Despite annual play on black radio stations in New York and New Orleans, ‘Santa Claus Is A Black Man’ remained a relative obscurity for thirty years, until kitsch filmmaker John Waters included it as the closing track on his 2004 novelty compilation A John Waters Christmas. Vann was far from thrilled.
"I was in my dad’s car when John Waters called and asked for permission to use the song," says Akim, "and my dad did not give him permission. Apparently they’d already pressed up the CDs. I don’t think they thought that my dad would say no. Here’s another example of my father never compromising his ideology or his beliefs. If you look at that compilation of Christmas songs they’re funny, they’re jokes, it’s slapstick humour, and my father’s album was not a joke, and his song was not a joke. He didn’t want to be guilty by association, he did not want his song in that company." Vann went to court in an attempt to stop the release rather than have his song dismissed alongside Rudolph & The Gang’s ‘Here Comes Fatty Clause’ and Alvin & the Chipmunks’ version of ‘Sleigh Ride’.
It was one of several points in Vann’s career where he willingly shunned commercial opportunities in order to stay true to his ideology. "He defined what success was for him," says Akim. "For him and for our family, my dad was very successful, the most important things to him were family and his credibility.
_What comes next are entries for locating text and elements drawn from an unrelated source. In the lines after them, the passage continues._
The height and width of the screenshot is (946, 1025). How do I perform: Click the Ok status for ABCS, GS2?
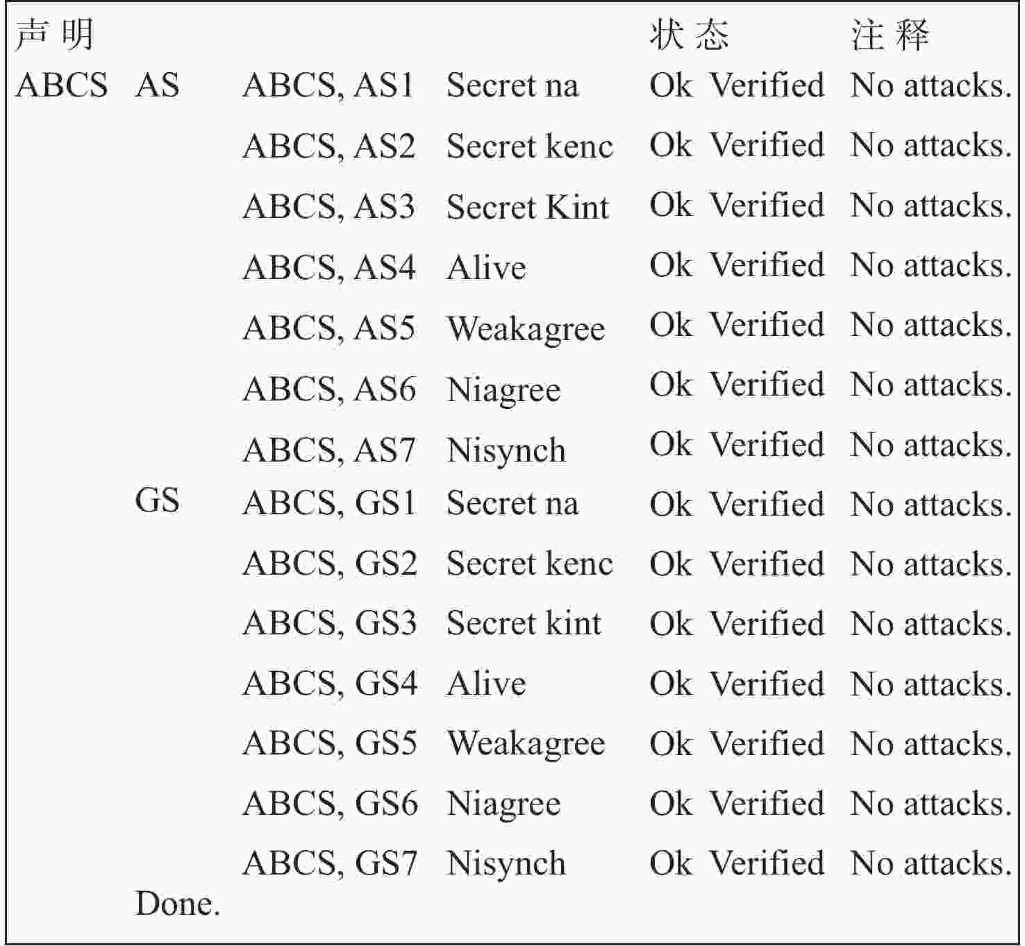pos(671,564)
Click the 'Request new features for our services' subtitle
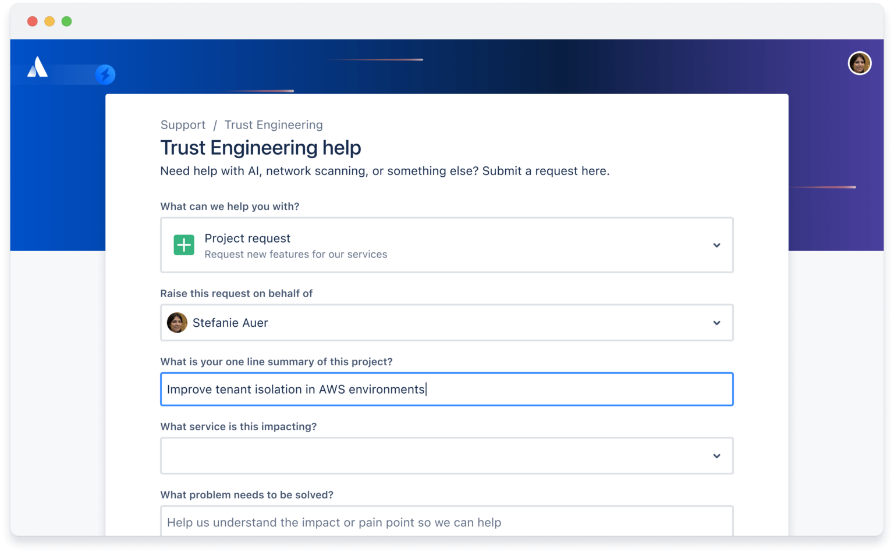 click(295, 254)

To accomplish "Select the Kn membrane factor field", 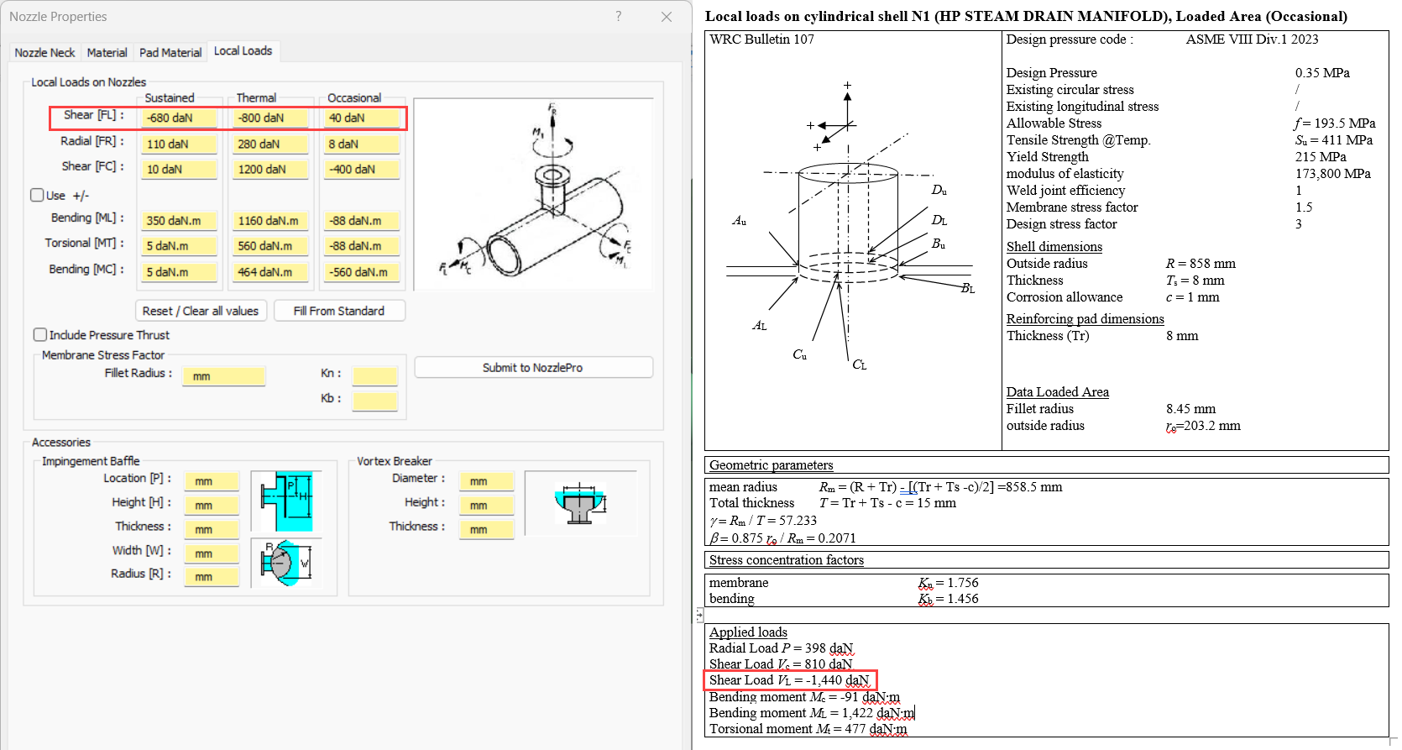I will (x=374, y=376).
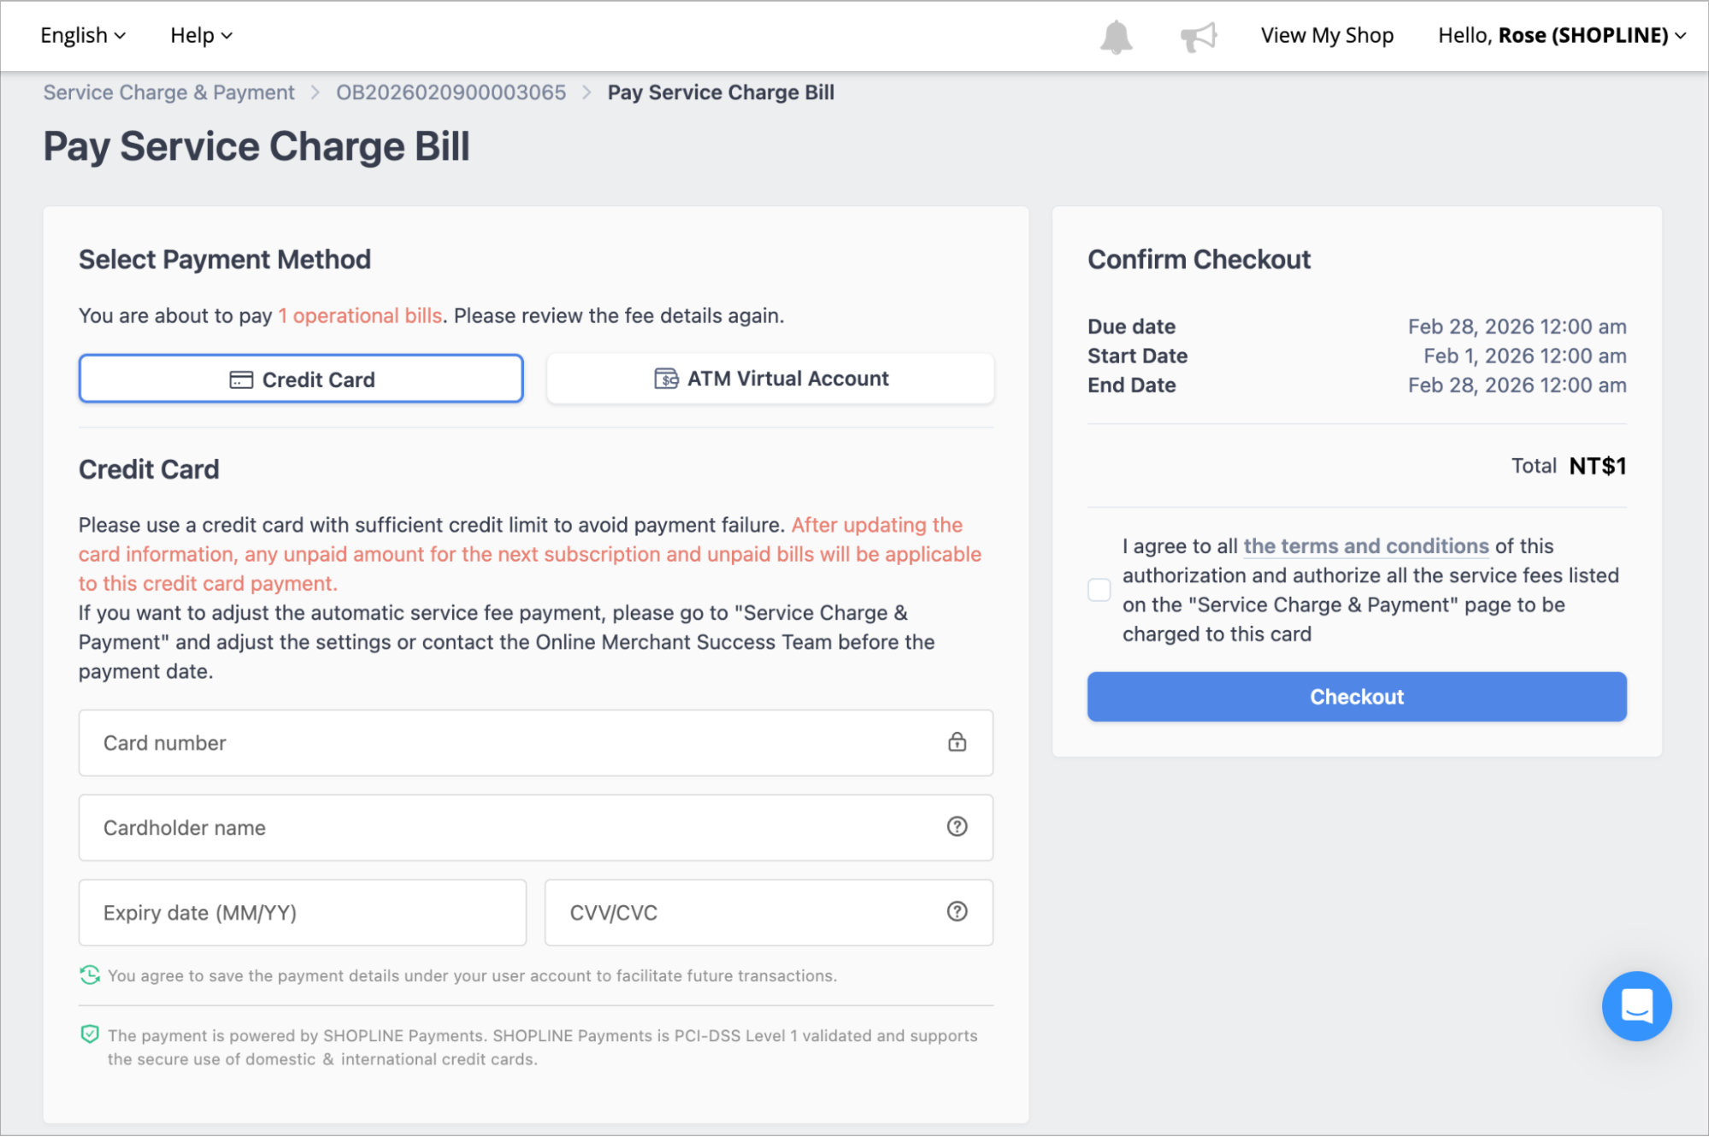
Task: Click the lock icon in Card number field
Action: (x=957, y=742)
What people would call "selling out" in terms of allowing someone to misrepresent for money, that was not important to him. I mean, he wanted to make money – of course he wanted to make money, and he did – but that was not what drove him. What drove him was his family. He was very committed to his family, and very committed to empowering youth, but not on a micro level – on a macro level."
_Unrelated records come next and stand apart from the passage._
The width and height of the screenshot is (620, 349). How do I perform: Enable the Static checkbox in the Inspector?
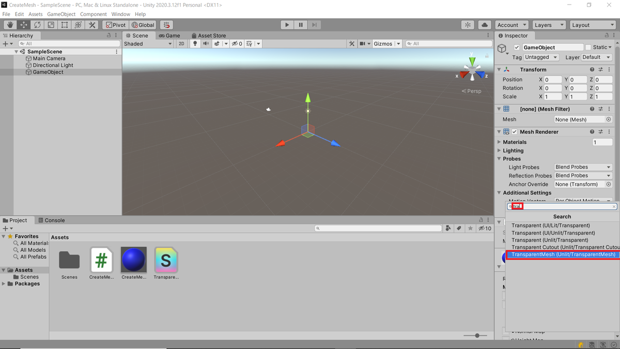tap(589, 47)
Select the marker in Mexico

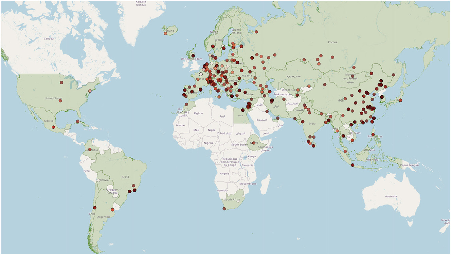[x=53, y=127]
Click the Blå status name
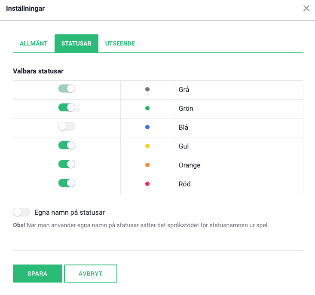This screenshot has width=315, height=295. 183,128
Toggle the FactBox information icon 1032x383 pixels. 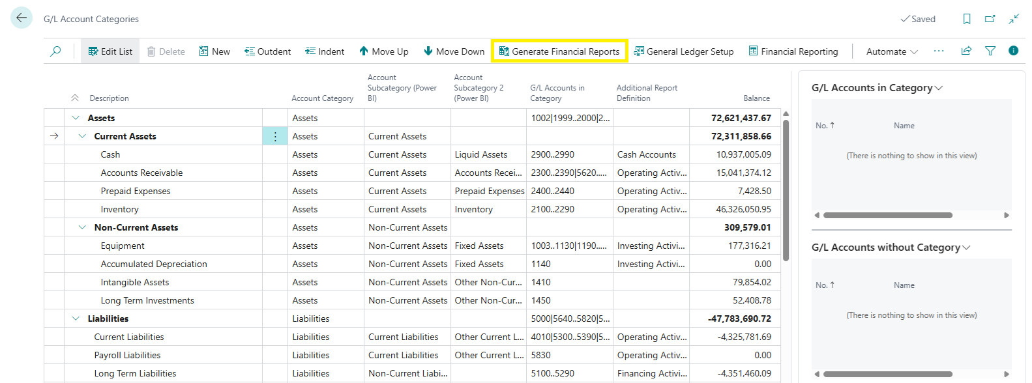1013,51
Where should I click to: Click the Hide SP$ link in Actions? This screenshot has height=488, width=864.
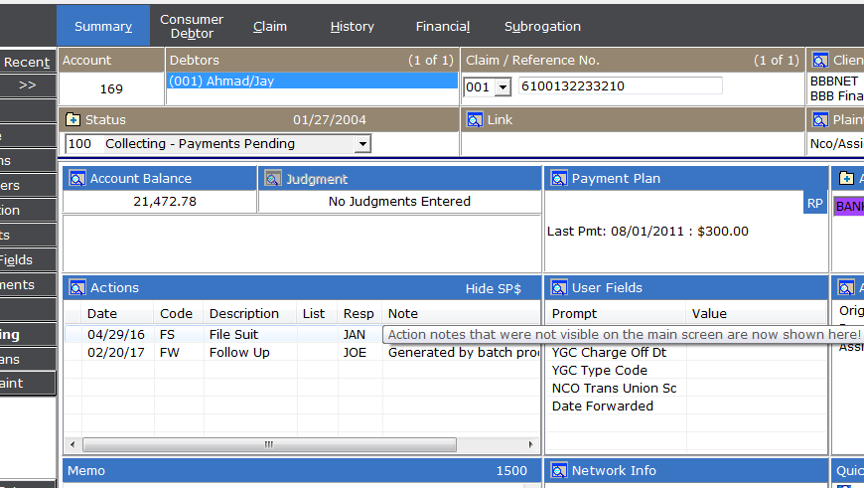493,288
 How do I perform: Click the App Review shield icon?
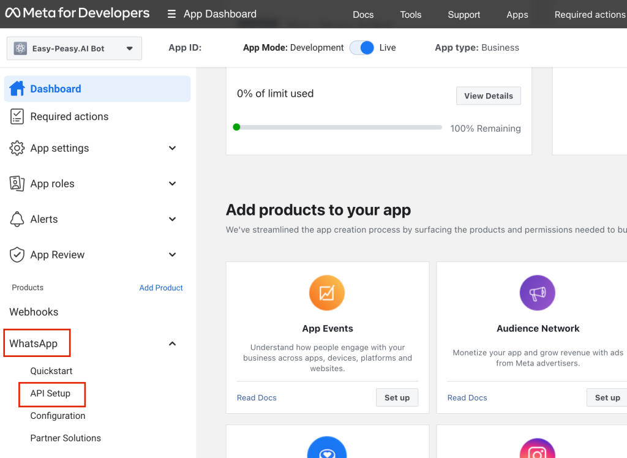point(17,255)
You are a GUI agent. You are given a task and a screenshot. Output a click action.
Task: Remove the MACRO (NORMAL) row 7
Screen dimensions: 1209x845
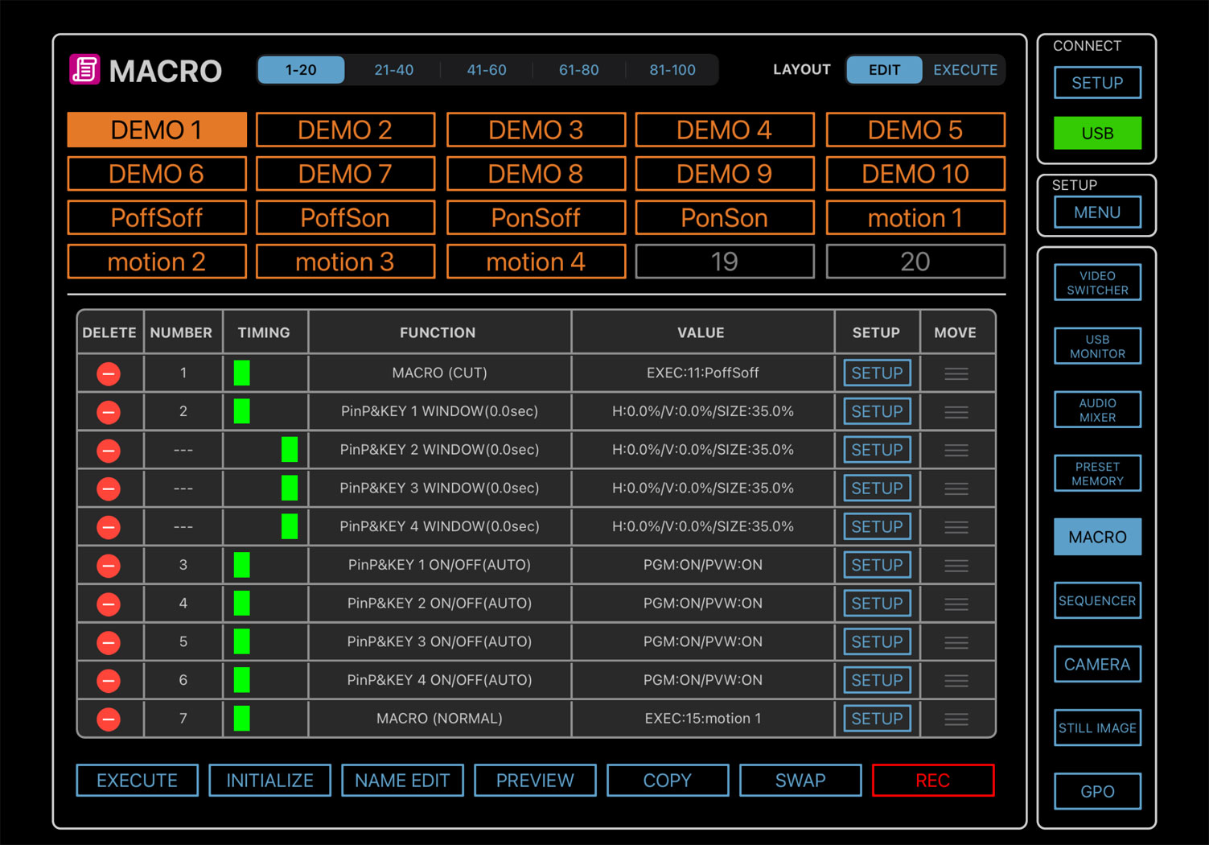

Ultimately it was Vann’s work with young people and his efforts to empower disadvantaged children that drove his creativity. "I think what most people don’t realise is that Americans get so caught up in race," says Akim. "This socially constructed disease, we get so caught up in that, that we don’t invest in our youth of all different "races". The macro ramification of not doing that is that the world suffers. Children are our resource, regardless of where they come from, and because we don’t regard all children as being equal on some level, we trample on so much invention. He tapped into youth and utilised brilliance that would have been otherwise looked over. There are so many youths who were under his mentorship doing great things today. That was his mission."
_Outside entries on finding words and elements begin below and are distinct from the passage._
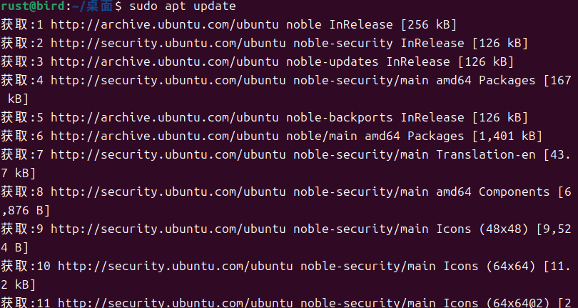Click the 'Translation-en' text
Viewport: 578px width, 308px height.
(486, 155)
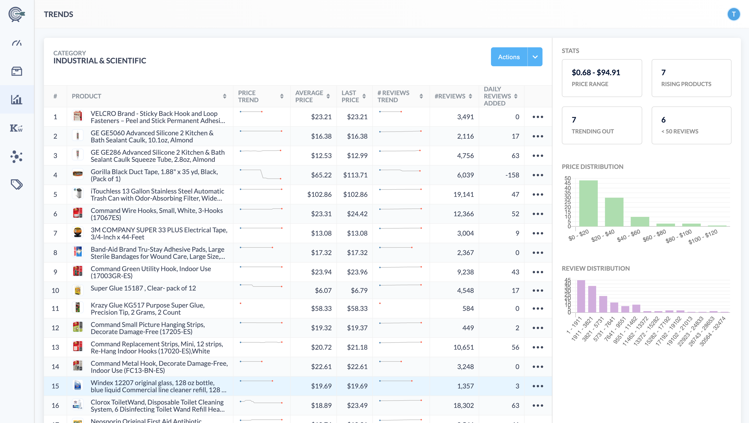Sort by #Reviews column header
This screenshot has height=423, width=749.
point(470,96)
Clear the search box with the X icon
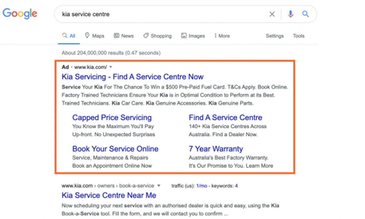365x219 pixels. 272,14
Although Vann succumbed to cancer in 2009, he left behind a sizable body of work: not only the 140 songs he has registered with BMI, or his book on maths and basketball still being used as a resource in American schools, or his perennial Christmas song, discovered by more people every year, but also in the young people whose self-image was subtly altered for the better as a result of his efforts. And none more so than his eldest daughter, who has carried on her father’s work as a mentor and life-coach for young people. "My dad was way before his time," says Akim. "This was somebody who was extremely progressive, and his ideas were ideas that were before his time, which is why the album is still extremely poignant."